We express no opinion herein as to the law of any state or jurisdiction other than the General Corporation Law of the State of Delaware, including the statutory provisions and all applicable provisions of the Constitution of the State of Delaware and reported judicial decisions interpreting the foregoing. Without limiting the generality of the foregoing qualification, we express no opinion as to compliance with any federal or state securities or “blue sky” laws, including without limitation the securities laws of the State of Delaware.

 

Based upon and subject to the assumptions and qualifications set forth herein, we are of the opinion that, following effectiveness of the 462(b) Registration Statement, the Additional Shares, when duly issued and sold against the full payment specified therefor as set forth in each Securities Purchase Agreement, will be validly issued, fully paid and non-assessable.

 

This opinion is being furnished to you in accordance with the requirements of Item 601(b)(5) of Regulation S-K under the Act, and no opinion is expressed herein as to any matter pertaining to the contents of the Registration Statements or any Prospectus Supplement related to the Registration Statements, other than as expressly stated herein with respect to the Additional Shares.
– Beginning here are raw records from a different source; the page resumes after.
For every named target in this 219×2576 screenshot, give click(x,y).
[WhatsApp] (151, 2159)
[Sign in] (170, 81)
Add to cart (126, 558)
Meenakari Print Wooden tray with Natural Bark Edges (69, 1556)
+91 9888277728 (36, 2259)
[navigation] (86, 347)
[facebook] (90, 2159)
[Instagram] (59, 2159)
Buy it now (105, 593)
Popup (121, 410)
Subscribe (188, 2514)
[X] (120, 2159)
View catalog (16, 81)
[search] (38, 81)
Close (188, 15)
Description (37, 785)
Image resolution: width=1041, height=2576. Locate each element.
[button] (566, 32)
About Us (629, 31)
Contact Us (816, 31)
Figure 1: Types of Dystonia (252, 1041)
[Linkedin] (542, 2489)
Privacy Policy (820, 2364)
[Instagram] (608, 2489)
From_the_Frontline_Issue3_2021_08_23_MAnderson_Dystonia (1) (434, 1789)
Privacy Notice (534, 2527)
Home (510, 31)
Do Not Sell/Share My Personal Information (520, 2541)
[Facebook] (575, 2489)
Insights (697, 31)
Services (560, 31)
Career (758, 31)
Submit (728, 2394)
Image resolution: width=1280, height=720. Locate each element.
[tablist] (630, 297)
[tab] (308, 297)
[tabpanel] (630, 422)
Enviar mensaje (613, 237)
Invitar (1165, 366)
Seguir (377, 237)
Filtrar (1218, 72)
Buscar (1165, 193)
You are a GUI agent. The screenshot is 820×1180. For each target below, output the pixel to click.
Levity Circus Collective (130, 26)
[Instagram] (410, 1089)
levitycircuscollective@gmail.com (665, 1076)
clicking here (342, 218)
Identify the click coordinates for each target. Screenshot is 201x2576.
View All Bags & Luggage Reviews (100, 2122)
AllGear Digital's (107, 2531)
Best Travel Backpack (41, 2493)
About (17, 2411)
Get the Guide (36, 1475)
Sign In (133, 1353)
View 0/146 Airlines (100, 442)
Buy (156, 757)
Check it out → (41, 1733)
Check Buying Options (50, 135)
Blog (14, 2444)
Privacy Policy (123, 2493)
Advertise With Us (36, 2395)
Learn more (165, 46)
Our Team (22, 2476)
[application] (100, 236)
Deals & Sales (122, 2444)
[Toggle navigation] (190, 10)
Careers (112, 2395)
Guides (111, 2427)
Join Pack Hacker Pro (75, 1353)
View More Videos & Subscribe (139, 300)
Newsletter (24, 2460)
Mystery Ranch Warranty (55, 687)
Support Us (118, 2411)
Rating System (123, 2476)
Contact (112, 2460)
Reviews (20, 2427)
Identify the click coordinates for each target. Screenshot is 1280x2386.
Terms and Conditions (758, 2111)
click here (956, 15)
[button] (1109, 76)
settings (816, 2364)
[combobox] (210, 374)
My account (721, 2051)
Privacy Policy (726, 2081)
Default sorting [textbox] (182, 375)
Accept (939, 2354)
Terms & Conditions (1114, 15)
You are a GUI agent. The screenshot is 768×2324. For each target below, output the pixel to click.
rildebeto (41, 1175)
We assume no obligation to supplement this opinion if any applicable law changes after the date hereof or if we become aware of any fact that might change the opinion expressed herein after the date hereof. No opinion is rendered as to matters not specifically referred to herein and under no circumstances may any person infer from anything stated or not stated herein any opinion with respect to which such specific reference is not made.

 

We hereby consent to the filing of this opinion as an exhibit to the 462(b) Registration Statement. In giving this consent, we do not admit that we are within the category of persons whose consent is required by Section 7 of the Securities Act or the rules or regulations of the Commission thereunder.